背後的技術支持來自谷歌聲名在外的DeepMind 團隊。
一個完整的在線呼叫,數據經常會被分成多個小塊,每小塊就是一個數據包packet 。然而,在這些“數據包”從發送方傳輸到接收方的過程中,數據包通常會以錯誤的順序到達,從而產生抖動相關問題,或者直接丟失,造成音頻空白。
谷歌給出一份資料顯示, Duo 99% 的通話都有數據包丟失、過度抖動或網絡延遲情況。20% 的通話丟失了超過3% 的音頻,10% 的通話丟包率超過8% ,也就是說每次通話都有很多音頻需要替換。

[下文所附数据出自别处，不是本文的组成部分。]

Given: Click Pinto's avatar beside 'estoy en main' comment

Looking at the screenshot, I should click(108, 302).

每個視音頻app 都會用某種方式處理丟包。谷歌表示,這些數據包丟失隱藏(PLC) 過程可能很難更好地填補60 毫秒或更長時間的空白。過去常用算法是NetEQ ,這是webRTC 中音頻技術方面的兩大核心技術之一(另一核心技術是音頻的前後處理,包括AEC、ANS、AGC等)。webRTC 是谷歌收購GIPS 再開源的,是目前影響力極大的實時音視頻通信解決方案,但用它處理丟包,大多情況下聽起來像機器人或機械重複。

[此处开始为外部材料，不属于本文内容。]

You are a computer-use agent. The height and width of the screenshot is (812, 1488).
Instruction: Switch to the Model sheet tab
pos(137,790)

谷歌就用了大量的語音數據,訓練出了基於DeepMind WaveRNN 技術的WaveNetEQ 模型。訓練數據集來自100 多名、48 種不同語言的志願者,也就是說它可以自動填補48 種語言的丟包情況。
WaveNetEQ 是一種用於語音合成的遞歸神經網絡模型,由兩部分組成,即自回歸網絡(autoregressive network)和條件網絡(conditioning network)。自回歸網絡的作用是保持信號的平穩流動,而條件網絡控制和影響自回歸網絡以保持音頻一致性。
谷歌用WaveNetEQ取代了原來的NetEQ PLC組件,相對於NetEQ ,它在聲音質感方面無疑有提升,而且WaveNetEQ模型跑得足夠快,可以在手機上運行,如此也可以規避用戶可能擔心的數據隱私問題。谷歌稱所有的處理都是在設備上進行,因為Duo的通話默認情況下就是端到端加密。一旦通話的真實音頻恢復,將無縫地切換到現實對話。

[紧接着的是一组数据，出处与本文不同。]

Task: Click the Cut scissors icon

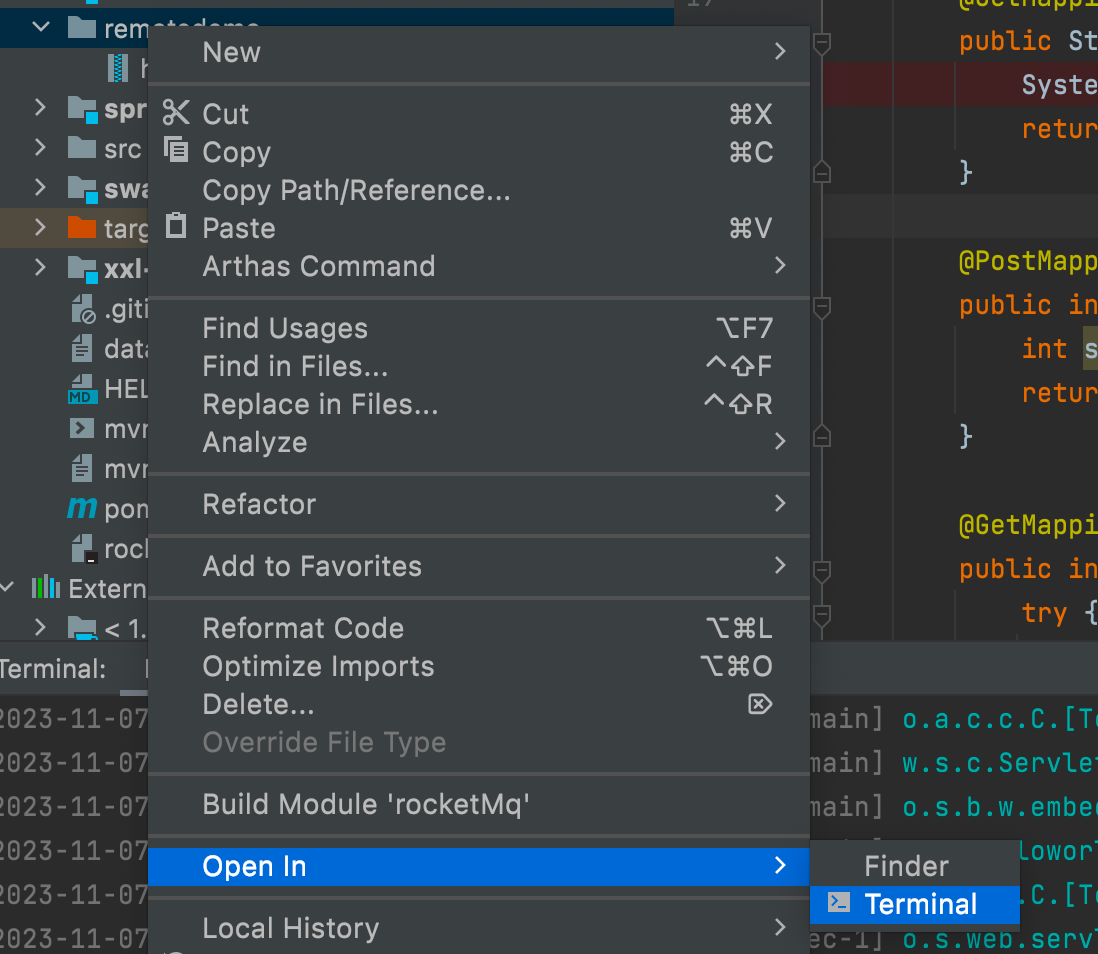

不過,WaveNetEQ 替換的內容和時長有限制。目前是支持在120 毫秒以內的空白,之後會逐漸消失並歸零;WaveNetEQ 不是生成完整的單詞,而是簡單的音節。
目前WaveNetEQ 已經應用到Pixel 4 手機上的Duo APP 中,谷歌表示,它正在將其推廣到其他安卓手機上。
當然用機器學習處理音頻丟包並不是頭一遭,許多公司都在研究相關技術,以國內公司為例,有些是自身業務本就涉及視音頻,比如騰訊;有些是音視頻雲服務商,比如阿里,還有一些是專門的音視頻第三方服務商如聲網等。